## Provided data:

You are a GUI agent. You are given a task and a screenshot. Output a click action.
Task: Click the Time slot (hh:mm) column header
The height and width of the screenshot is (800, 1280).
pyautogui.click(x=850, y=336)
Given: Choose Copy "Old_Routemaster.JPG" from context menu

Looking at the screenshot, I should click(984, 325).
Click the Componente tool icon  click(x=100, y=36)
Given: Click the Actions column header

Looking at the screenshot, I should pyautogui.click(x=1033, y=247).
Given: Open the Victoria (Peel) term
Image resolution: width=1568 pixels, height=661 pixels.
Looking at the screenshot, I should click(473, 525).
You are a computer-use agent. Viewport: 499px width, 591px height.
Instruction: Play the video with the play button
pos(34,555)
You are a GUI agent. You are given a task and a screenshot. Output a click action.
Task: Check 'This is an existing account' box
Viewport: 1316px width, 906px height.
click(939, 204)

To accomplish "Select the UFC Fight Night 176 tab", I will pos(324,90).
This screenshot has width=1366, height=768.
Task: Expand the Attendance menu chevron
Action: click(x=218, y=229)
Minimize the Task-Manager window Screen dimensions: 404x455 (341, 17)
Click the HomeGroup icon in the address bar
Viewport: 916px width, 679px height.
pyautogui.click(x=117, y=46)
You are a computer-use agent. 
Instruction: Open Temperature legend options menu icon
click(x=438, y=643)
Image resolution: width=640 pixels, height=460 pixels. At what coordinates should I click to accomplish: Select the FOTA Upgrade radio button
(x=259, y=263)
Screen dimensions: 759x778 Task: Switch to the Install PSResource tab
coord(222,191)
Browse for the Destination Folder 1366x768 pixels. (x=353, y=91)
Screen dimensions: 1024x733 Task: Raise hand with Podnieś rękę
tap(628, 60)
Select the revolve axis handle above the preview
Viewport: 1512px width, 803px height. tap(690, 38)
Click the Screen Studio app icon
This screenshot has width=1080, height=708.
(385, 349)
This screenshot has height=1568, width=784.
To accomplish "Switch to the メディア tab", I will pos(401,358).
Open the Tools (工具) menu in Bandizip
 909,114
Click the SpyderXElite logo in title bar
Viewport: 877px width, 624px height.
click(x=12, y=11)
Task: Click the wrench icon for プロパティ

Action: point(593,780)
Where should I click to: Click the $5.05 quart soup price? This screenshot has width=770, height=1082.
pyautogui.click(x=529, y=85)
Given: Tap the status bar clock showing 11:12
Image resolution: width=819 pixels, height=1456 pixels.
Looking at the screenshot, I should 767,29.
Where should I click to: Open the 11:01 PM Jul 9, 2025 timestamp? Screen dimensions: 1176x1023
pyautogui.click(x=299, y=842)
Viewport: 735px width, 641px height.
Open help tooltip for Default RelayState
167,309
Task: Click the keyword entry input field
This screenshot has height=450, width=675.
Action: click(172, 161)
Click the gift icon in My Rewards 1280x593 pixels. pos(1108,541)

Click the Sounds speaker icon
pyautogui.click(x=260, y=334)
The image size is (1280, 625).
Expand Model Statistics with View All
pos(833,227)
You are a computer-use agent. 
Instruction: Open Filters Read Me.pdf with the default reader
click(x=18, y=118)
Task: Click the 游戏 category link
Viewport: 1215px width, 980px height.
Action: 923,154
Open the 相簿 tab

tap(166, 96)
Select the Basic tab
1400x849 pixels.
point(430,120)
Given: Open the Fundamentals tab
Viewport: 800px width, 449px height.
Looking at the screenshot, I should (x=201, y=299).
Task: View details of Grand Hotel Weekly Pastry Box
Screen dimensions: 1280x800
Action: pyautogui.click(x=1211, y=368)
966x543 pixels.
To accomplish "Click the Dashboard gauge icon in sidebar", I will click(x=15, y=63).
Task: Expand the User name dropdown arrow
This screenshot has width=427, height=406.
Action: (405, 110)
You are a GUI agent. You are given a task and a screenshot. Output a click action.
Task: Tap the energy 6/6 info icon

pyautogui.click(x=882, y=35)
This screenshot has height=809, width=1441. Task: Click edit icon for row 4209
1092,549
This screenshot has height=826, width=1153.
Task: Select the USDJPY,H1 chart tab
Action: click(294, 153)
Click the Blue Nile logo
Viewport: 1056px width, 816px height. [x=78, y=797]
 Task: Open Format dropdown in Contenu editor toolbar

## Assignment:
Take the entries above and return only the lines from the one with "Open help tooltip for Default RelayState" to the one with "Given: Open the Fundamentals tab", both included, unchanged.

## Answer:
Open help tooltip for Default RelayState
167,309
Task: Click the keyword entry input field
This screenshot has height=450, width=675.
Action: click(172, 161)
Click the gift icon in My Rewards 1280x593 pixels. pos(1108,541)

Click the Sounds speaker icon
pyautogui.click(x=260, y=334)
The image size is (1280, 625).
Expand Model Statistics with View All
pos(833,227)
You are a computer-use agent. 
Instruction: Open Filters Read Me.pdf with the default reader
click(x=18, y=118)
Task: Click the 游戏 category link
Viewport: 1215px width, 980px height.
Action: 923,154
Open the 相簿 tab

tap(166, 96)
Select the Basic tab
1400x849 pixels.
point(430,120)
Given: Open the Fundamentals tab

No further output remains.